The age-old discussion of “informed consent” and “the consent form” never ceases. A procedure or treatment is scheduled and there is an order to obtain the patient’s consent. The nurse takes the consent form to the patient for signature and the patient inquires, “What am I signing? I have not spoken to the doctor yet.” A common allegation in malpractice lawsuits is the failure to obtain the patient’s consent for treatment. It goes beyond just getting the patient to sign a piece of paper.

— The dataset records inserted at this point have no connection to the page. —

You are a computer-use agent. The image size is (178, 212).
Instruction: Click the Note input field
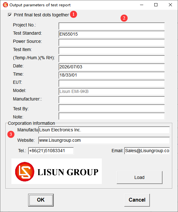point(112,116)
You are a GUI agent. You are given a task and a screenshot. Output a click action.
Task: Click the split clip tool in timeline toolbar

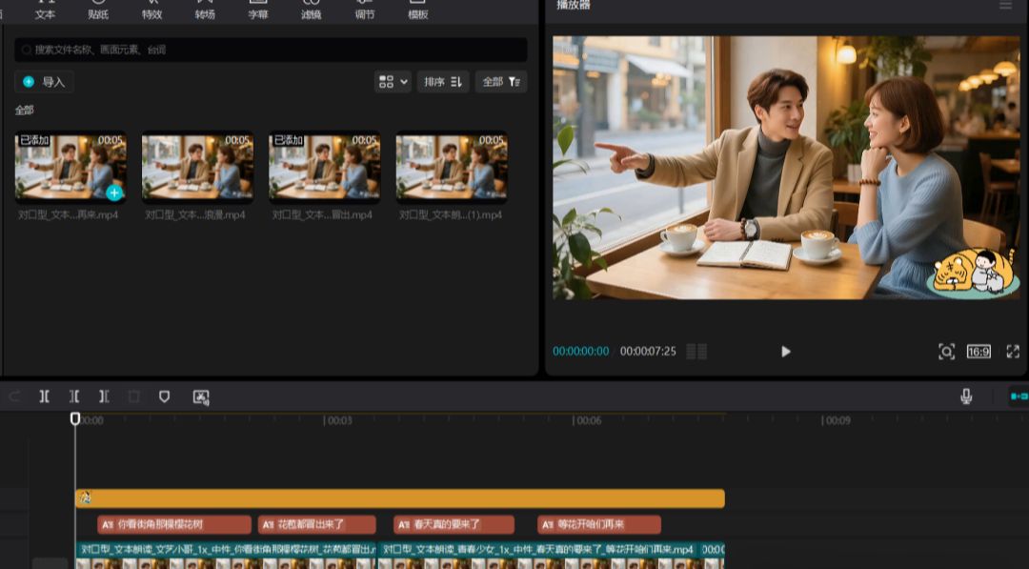click(44, 396)
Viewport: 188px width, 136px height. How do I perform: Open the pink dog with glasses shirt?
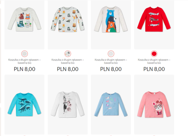click(x=154, y=105)
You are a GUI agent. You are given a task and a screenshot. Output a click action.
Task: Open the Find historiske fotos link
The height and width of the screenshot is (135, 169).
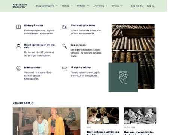83,26
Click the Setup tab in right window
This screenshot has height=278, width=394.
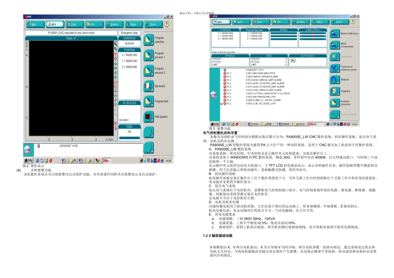[320, 22]
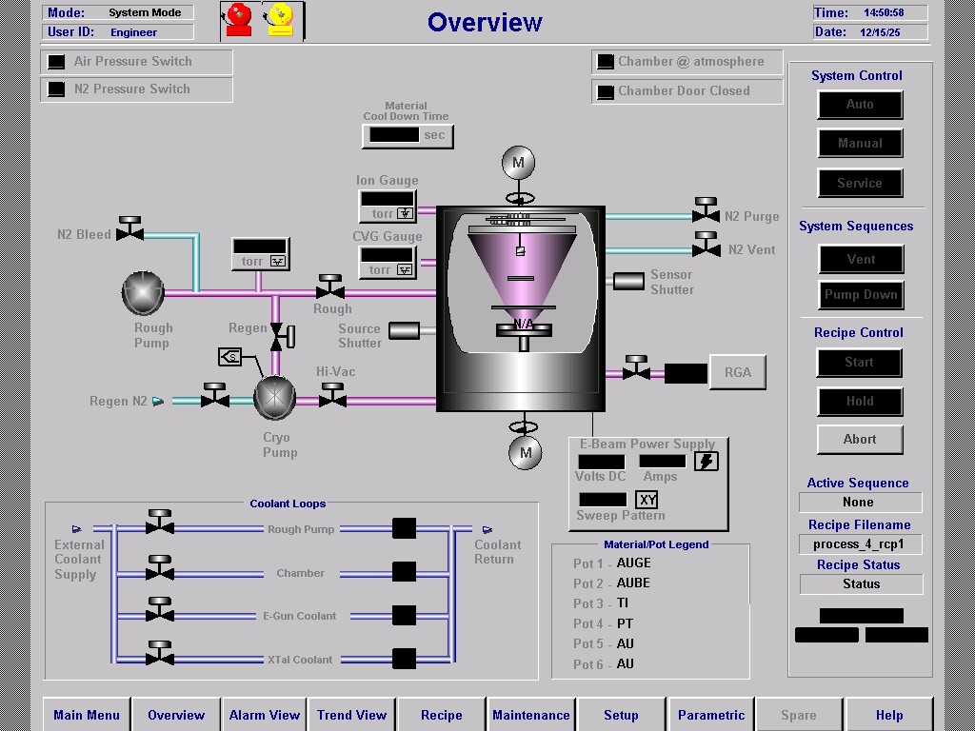Screen dimensions: 975x731
Task: Click the red alarm bell icon
Action: [238, 21]
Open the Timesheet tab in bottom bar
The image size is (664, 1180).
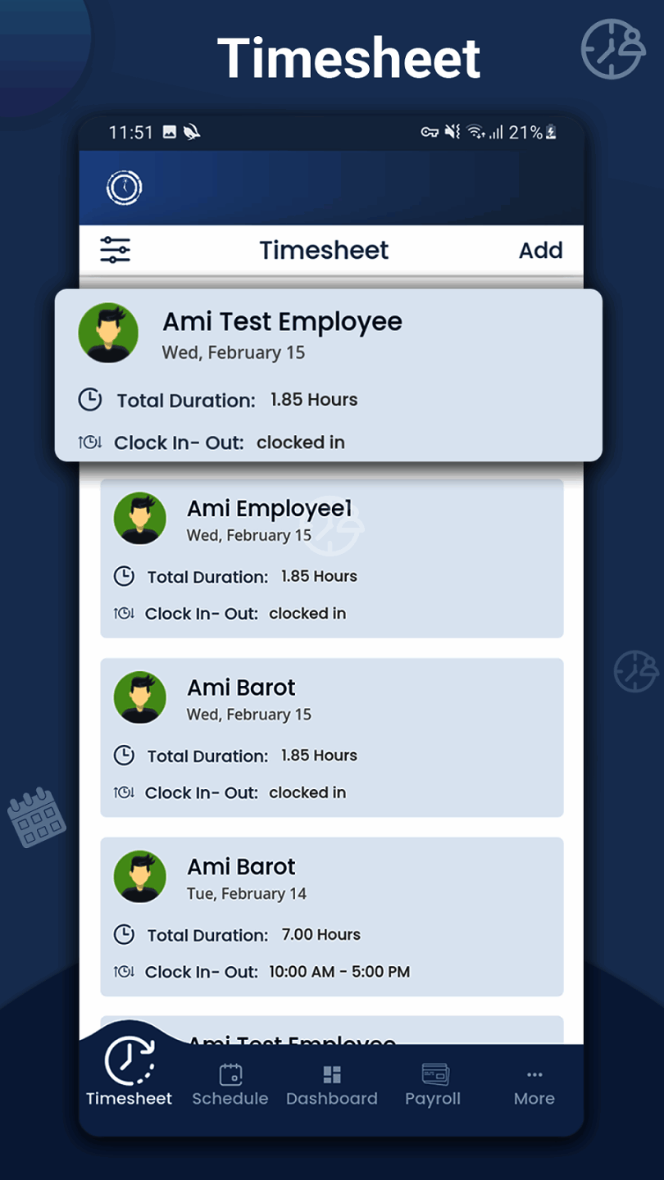[x=130, y=1073]
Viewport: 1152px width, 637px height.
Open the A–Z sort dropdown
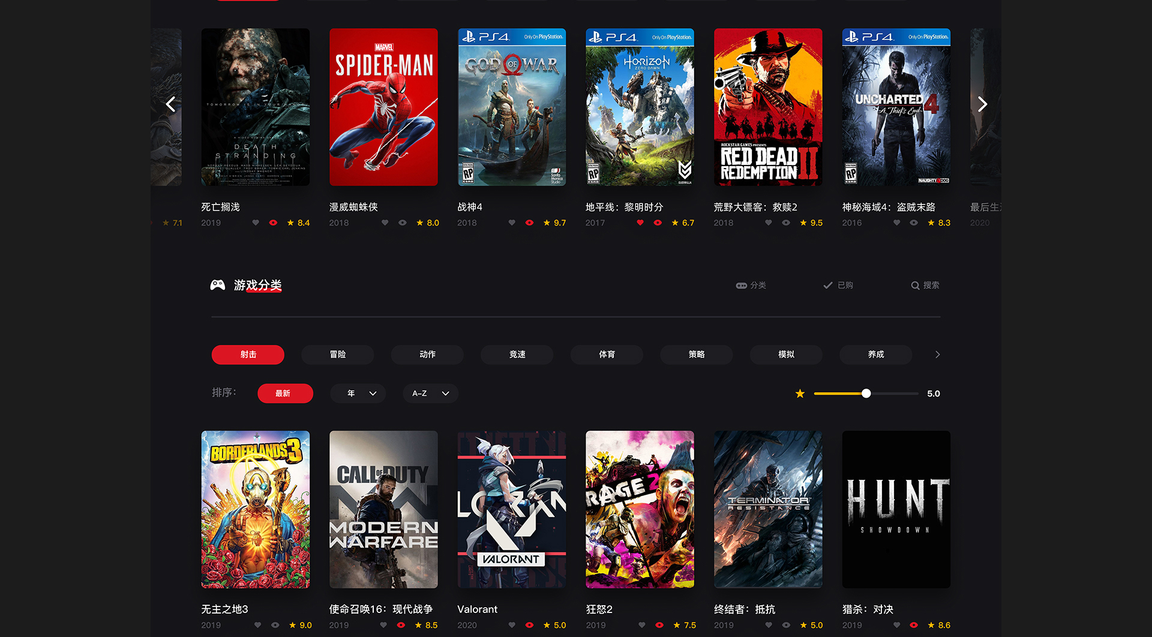(431, 393)
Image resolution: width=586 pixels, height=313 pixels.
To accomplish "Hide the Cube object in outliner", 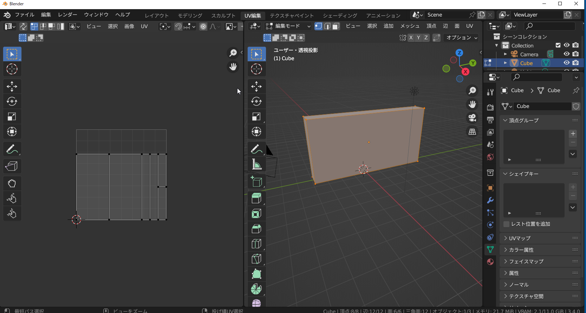I will (566, 63).
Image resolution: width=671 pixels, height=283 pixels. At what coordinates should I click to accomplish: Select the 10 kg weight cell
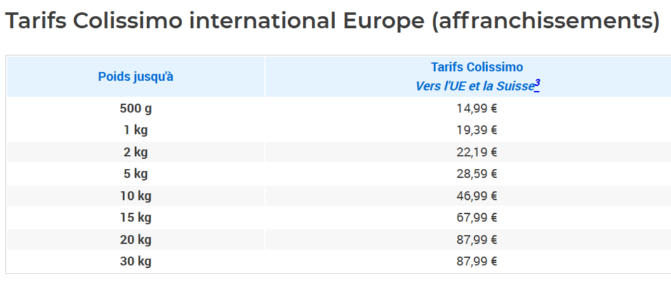coord(136,195)
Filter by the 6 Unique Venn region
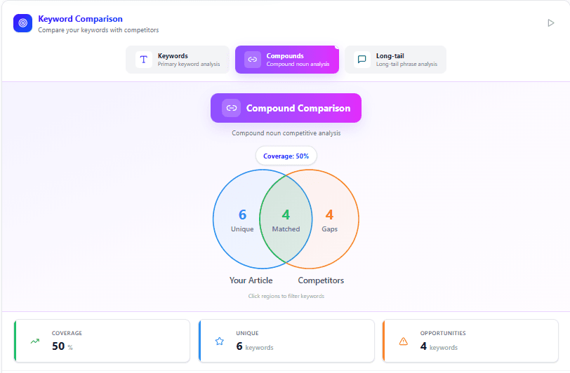This screenshot has height=373, width=570. [239, 219]
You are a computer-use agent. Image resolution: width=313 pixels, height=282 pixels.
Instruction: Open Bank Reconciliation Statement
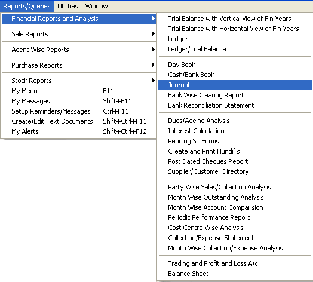[235, 105]
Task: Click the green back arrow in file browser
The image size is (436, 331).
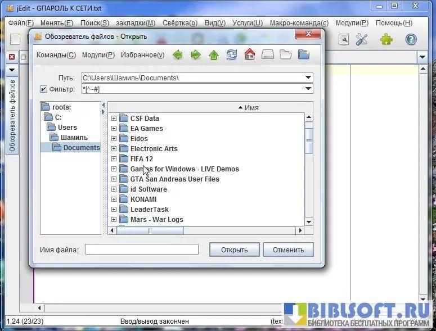Action: 178,55
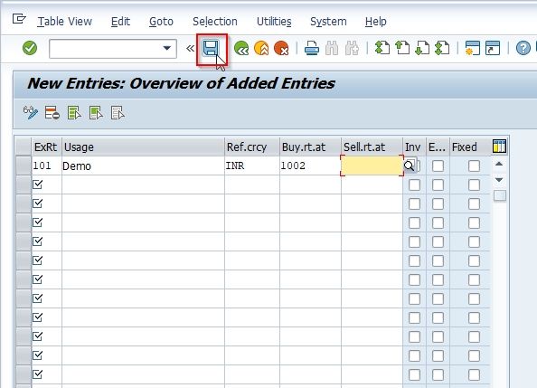Open search help for Sell.rt.at field

tap(410, 166)
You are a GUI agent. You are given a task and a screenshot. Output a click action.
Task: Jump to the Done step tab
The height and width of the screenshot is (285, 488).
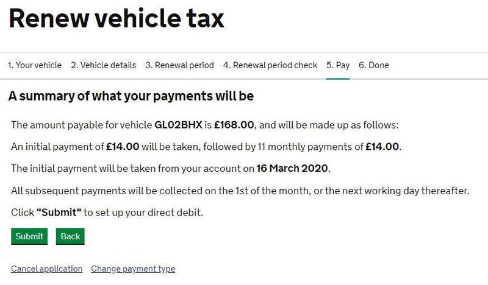(x=373, y=65)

The cornerstone of the informed consent process is the discussion between the physician and the patient. A patient has the right to consent (or not) to any recommended medical procedure or treatment. The patient also has the right to enough information to give an informed and meaningful consent. Before proceeding, the patient should be informed about the proposed procedure or treatment; the risks, benefits, and alternatives; and the risks and benefits of any alternative treatments. This informed consent discussion, as well as any written materials and videos, must be provided in a language that the patient understands. The discussion should include enough information so that the patient has a clear understanding and can make an informed decision whether or not to undergo the proposed procedure or treatment. Include a copy of the written materials, drawings, photographs, and names of videos reviewed with the patient in the medical record as part of your informed consent discussion documentation.
The patient also has the right to refuse the proposed procedure or treatment. In this case, the physician should ensure that the patient understands the risks and consequences that may result from the decision to refuse, or failure to pursue, a recommended medical procedure. This documentation must be thoroughly noted in the medical record, as above.
Patient refusal and documentation also applies to a physician’s recommendation that a patient see a specialist. The patient should be informed of the reasons for the recommendation and the possible consequences if the patient fails to obtain a specialist’s advice.
Another example of refusal occurs when there is a patient emergency in the office that triggers a need for EMS transport. If the patient refuses to utilize the EMS transport, the healthcare provider should explain to the patient and family, regardless of the distance, that the ambulance service is the safest vehicle transportation. If the patient opts to go by private vehicle, document the informed refusal discussion in the medical record.
In litigated cases, jury instructions related to informed refusal include: “A (physician) must explain the risks of refusing a procedure in language that a patient can understand. The patient should be given as much information as (they) need to make an informed decision, including any risk that a reasonable person would consider important in deciding not to have the said procedure/treatment. The patient must be told about any risk of death or serious injury or significant potential complications that may occur if the procedure/treatment is refused. A physician is not required to explain minor risks that are not likely to occur.” (CACI No. 534)
Tips for Patient Discussion
- Provide enough information so the patient can make an educated decision whether, or not, to agree to the proposed procedure or treatment.
- Provide the information in the language the patient understands. Provide written materials, drawings, videos to assist in discussion.
- Evaluate the patient’s understanding through teach-back methods; ask open-ended questions, allow time for patient questions.
- Identify an alternative treatment plan.
- Obtain the patient’s signature, if possible, if the patient refuses the procedure or treatment. (Perhaps have a witness present when a patient refuses treatment.)
- Document your discussion: diagnosis, proposed procedure/treatment, prognosis, risks and benefits of treatment and alternative treatments, and the consequences of refusing treatment. Whether your patient is refusing a surgical procedure, a medical treatment, referral for follow up, or other situation, document the discussion (risks, benefits, alternatives, and consequences) in the medical record.